Task details: Reproduce this listing from its first line through the line with "Kontakt (1206, 32)", inclusive, leaving out all that follows.

Stored data:
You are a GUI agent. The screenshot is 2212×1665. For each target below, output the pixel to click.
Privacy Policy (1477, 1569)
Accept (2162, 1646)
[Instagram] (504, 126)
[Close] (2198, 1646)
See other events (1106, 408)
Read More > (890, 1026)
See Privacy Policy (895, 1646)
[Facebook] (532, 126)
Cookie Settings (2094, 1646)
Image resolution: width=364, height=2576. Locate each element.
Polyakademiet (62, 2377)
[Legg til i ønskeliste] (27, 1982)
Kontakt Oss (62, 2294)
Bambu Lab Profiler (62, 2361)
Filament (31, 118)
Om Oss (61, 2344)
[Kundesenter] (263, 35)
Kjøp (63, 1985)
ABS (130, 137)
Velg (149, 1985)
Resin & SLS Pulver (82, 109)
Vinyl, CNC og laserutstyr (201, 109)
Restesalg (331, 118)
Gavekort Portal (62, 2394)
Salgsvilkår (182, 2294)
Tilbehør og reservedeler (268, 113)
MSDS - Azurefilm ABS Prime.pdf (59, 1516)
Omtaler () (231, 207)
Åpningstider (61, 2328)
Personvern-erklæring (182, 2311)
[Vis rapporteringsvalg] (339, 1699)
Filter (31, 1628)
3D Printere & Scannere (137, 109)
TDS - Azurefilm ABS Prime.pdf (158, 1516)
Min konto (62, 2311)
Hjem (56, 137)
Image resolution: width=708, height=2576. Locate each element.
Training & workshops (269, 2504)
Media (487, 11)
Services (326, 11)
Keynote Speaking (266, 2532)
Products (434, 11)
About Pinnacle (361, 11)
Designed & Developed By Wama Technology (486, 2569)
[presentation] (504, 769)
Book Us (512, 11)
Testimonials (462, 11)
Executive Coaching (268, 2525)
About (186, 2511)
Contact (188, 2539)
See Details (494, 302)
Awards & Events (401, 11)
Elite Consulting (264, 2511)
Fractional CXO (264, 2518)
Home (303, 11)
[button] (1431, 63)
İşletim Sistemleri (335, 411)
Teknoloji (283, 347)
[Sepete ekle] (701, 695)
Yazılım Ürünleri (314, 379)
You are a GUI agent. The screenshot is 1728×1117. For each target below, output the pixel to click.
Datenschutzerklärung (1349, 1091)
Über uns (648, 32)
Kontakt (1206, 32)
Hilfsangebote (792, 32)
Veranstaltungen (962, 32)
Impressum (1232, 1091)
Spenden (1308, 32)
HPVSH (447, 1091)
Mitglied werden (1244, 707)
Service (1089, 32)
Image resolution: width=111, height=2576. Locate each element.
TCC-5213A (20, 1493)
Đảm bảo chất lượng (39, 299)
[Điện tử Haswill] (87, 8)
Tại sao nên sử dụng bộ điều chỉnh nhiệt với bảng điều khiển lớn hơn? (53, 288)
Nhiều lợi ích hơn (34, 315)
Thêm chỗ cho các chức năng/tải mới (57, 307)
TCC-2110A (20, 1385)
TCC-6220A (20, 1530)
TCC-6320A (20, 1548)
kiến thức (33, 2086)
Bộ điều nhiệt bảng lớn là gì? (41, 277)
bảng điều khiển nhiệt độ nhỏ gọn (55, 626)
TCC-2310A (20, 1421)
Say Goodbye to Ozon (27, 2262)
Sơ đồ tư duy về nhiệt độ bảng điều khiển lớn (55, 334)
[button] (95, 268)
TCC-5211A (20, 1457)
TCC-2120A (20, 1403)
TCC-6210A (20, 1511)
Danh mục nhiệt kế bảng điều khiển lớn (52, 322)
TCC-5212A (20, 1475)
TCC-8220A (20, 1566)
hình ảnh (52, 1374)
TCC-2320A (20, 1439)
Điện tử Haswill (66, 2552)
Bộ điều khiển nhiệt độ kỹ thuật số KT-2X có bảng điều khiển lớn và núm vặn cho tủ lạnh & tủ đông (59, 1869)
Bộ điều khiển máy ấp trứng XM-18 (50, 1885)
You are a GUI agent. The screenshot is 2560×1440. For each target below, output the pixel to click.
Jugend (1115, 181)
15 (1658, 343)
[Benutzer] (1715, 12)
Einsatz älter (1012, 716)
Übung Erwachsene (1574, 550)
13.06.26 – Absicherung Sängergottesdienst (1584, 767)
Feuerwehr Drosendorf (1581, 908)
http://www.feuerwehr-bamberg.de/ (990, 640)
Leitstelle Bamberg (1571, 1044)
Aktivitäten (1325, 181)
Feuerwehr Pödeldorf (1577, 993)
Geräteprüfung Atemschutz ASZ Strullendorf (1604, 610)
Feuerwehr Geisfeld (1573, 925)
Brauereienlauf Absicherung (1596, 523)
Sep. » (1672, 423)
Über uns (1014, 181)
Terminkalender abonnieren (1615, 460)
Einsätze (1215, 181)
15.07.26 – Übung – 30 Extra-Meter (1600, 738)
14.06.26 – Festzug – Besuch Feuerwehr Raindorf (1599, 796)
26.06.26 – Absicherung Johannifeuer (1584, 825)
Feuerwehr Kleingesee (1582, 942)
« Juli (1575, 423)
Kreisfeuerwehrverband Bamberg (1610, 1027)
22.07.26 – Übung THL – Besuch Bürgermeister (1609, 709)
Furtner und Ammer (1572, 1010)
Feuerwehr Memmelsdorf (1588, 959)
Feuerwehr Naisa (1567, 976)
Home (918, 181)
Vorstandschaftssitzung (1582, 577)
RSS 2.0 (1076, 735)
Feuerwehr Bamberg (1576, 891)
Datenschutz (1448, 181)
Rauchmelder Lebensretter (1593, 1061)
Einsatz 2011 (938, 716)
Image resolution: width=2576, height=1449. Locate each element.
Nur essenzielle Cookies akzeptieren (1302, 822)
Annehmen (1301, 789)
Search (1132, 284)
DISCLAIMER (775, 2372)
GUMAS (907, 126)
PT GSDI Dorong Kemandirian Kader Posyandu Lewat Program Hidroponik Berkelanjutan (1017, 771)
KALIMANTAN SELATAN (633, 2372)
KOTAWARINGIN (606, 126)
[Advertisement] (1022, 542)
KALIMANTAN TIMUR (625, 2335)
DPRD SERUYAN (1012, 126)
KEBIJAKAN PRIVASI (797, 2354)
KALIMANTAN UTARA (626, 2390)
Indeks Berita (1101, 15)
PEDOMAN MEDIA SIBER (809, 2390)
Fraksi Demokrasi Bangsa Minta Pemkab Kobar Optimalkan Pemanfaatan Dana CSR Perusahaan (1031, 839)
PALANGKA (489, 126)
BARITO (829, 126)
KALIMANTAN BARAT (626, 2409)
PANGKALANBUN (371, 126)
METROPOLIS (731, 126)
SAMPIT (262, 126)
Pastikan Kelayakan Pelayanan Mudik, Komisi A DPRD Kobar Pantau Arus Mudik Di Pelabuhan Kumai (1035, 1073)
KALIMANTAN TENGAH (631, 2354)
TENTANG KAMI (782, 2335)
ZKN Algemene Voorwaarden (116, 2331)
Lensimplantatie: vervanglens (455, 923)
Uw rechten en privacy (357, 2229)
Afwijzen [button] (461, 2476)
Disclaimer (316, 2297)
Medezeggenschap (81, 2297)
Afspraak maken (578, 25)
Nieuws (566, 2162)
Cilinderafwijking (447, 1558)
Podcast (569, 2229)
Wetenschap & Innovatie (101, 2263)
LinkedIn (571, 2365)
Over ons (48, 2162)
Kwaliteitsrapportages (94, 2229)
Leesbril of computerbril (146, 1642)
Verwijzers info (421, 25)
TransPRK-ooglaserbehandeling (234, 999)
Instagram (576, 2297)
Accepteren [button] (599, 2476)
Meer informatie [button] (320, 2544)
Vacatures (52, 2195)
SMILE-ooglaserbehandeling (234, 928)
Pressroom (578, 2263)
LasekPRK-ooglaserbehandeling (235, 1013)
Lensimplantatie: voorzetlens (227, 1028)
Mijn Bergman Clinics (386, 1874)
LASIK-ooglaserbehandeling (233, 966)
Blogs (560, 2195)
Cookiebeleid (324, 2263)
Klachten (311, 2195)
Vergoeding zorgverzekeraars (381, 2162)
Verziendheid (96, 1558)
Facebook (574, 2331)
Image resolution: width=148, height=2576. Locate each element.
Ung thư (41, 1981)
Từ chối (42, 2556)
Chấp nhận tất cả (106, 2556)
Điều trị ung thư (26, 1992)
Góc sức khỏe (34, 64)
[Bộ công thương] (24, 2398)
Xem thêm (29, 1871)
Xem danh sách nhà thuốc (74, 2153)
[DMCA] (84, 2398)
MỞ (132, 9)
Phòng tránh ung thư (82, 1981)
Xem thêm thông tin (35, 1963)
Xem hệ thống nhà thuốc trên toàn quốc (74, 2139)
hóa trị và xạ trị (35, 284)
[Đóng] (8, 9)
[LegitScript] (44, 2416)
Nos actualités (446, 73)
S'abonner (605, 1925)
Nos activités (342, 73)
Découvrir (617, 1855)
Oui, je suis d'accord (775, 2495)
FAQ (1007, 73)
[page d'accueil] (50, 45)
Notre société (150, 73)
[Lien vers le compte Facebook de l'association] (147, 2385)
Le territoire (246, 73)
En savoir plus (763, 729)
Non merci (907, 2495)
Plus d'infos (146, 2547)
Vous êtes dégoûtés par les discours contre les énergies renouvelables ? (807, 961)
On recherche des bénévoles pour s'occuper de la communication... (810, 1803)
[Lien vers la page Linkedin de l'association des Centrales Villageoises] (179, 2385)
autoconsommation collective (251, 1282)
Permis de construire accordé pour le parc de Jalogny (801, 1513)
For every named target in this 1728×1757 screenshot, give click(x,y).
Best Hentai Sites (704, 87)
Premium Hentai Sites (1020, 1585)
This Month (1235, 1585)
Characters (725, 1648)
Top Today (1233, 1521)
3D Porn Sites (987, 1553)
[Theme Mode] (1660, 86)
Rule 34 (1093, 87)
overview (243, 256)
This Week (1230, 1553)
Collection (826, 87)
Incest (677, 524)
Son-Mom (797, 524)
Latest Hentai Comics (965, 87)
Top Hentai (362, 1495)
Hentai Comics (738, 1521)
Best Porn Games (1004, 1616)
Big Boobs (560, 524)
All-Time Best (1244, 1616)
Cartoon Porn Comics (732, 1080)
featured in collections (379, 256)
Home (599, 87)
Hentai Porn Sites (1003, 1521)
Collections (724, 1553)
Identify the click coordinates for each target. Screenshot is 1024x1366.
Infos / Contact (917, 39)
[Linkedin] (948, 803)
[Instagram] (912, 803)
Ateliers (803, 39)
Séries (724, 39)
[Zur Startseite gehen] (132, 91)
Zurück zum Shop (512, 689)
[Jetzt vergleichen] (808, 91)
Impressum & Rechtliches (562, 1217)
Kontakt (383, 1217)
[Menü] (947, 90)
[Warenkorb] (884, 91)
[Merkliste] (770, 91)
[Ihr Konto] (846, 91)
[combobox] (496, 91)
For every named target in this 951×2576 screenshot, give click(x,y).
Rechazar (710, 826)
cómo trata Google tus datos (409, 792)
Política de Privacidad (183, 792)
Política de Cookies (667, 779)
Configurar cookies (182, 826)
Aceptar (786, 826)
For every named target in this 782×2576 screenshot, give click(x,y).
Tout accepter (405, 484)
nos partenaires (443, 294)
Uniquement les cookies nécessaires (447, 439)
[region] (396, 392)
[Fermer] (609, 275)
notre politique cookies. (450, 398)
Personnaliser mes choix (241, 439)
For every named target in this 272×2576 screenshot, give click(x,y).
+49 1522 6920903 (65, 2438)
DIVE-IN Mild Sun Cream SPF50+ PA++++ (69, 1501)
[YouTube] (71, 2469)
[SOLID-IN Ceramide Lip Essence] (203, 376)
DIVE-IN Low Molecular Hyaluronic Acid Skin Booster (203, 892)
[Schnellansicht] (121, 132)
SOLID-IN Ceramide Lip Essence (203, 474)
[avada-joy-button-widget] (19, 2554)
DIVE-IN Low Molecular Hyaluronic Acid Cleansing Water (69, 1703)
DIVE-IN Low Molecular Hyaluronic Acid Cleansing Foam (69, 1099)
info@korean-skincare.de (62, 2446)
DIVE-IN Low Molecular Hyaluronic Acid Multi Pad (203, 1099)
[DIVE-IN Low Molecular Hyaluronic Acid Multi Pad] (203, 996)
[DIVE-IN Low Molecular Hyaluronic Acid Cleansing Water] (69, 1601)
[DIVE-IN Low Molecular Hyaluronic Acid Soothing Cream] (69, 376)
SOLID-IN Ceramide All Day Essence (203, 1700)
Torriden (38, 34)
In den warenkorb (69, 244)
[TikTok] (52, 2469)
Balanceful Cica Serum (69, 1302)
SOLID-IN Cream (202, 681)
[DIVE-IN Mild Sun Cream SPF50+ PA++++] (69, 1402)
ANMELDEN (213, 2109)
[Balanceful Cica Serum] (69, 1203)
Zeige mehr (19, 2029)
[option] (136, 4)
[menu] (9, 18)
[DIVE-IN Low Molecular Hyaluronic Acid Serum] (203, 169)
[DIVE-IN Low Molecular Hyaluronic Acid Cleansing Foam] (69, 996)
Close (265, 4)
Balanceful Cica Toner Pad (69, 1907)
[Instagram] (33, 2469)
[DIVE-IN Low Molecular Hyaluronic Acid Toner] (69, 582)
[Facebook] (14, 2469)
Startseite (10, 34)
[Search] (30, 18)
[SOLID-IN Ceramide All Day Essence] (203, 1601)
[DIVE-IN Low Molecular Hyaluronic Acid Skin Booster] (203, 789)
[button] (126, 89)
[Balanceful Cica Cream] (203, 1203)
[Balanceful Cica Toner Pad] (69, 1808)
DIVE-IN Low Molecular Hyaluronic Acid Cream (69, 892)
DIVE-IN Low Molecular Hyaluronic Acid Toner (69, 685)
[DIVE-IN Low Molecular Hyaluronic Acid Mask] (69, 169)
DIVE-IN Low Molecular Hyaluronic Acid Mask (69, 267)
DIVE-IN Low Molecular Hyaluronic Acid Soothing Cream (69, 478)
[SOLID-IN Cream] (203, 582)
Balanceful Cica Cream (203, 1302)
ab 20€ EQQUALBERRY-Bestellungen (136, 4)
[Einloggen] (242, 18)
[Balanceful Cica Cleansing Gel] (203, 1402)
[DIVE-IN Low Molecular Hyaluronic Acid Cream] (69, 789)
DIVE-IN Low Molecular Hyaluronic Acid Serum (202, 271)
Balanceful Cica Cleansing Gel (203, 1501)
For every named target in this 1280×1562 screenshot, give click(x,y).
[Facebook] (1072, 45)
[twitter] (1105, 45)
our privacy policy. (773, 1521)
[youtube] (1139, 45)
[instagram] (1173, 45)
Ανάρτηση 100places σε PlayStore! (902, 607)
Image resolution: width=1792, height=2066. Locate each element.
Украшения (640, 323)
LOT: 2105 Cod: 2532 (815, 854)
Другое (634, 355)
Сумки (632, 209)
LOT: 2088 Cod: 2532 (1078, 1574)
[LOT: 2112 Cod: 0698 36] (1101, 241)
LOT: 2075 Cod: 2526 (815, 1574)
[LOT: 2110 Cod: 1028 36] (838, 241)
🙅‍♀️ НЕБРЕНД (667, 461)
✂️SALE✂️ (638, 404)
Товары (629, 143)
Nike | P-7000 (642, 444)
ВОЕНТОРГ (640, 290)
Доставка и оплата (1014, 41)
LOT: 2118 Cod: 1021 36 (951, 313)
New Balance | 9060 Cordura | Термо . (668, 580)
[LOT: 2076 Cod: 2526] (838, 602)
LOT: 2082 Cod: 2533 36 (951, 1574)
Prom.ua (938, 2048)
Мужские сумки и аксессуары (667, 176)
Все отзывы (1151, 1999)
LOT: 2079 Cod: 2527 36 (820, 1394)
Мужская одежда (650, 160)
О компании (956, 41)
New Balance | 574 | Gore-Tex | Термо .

Answer:
You are a GUI agent. The screenshot is 2212×1665. For each target below, output the pixel to click.
Privacy Policy (1477, 1569)
Accept (2162, 1646)
[Instagram] (504, 126)
[Close] (2198, 1646)
See other events (1106, 408)
Read More > (890, 1026)
See Privacy Policy (895, 1646)
[Facebook] (532, 126)
Cookie Settings (2094, 1646)
Image resolution: width=364, height=2576. Locate each element.
Polyakademiet (62, 2377)
[Legg til i ønskeliste] (27, 1982)
Kontakt Oss (62, 2294)
Bambu Lab Profiler (62, 2361)
Filament (31, 118)
Om Oss (61, 2344)
[Kundesenter] (263, 35)
Kjøp (63, 1985)
ABS (130, 137)
Velg (149, 1985)
Resin & SLS Pulver (82, 109)
Vinyl, CNC og laserutstyr (201, 109)
Restesalg (331, 118)
Gavekort Portal (62, 2394)
Salgsvilkår (182, 2294)
Tilbehør og reservedeler (268, 113)
MSDS - Azurefilm ABS Prime.pdf (59, 1516)
Omtaler () (231, 207)
Åpningstider (61, 2328)
Personvern-erklæring (182, 2311)
[Vis rapporteringsvalg] (339, 1699)
Filter (31, 1628)
3D Printere & Scannere (137, 109)
TDS - Azurefilm ABS Prime.pdf (158, 1516)
Min konto (62, 2311)
Hjem (56, 137)
Image resolution: width=708, height=2576. Locate each element.
Training & workshops (269, 2504)
Media (487, 11)
Services (326, 11)
Keynote Speaking (266, 2532)
Products (434, 11)
About Pinnacle (361, 11)
Designed & Developed By Wama Technology (486, 2569)
[presentation] (504, 769)
Book Us (512, 11)
Testimonials (462, 11)
Executive Coaching (268, 2525)
About (186, 2511)
Contact (188, 2539)
See Details (494, 302)
Awards & Events (401, 11)
Elite Consulting (264, 2511)
Fractional CXO (264, 2518)
Home (303, 11)
[button] (1431, 63)
İşletim Sistemleri (335, 411)
Teknoloji (283, 347)
[Sepete ekle] (701, 695)
Yazılım Ürünleri (314, 379)
You are a GUI agent. The screenshot is 1728×1117. For each target below, output the pixel to click.
Datenschutzerklärung (1349, 1091)
Über uns (648, 32)
Kontakt (1206, 32)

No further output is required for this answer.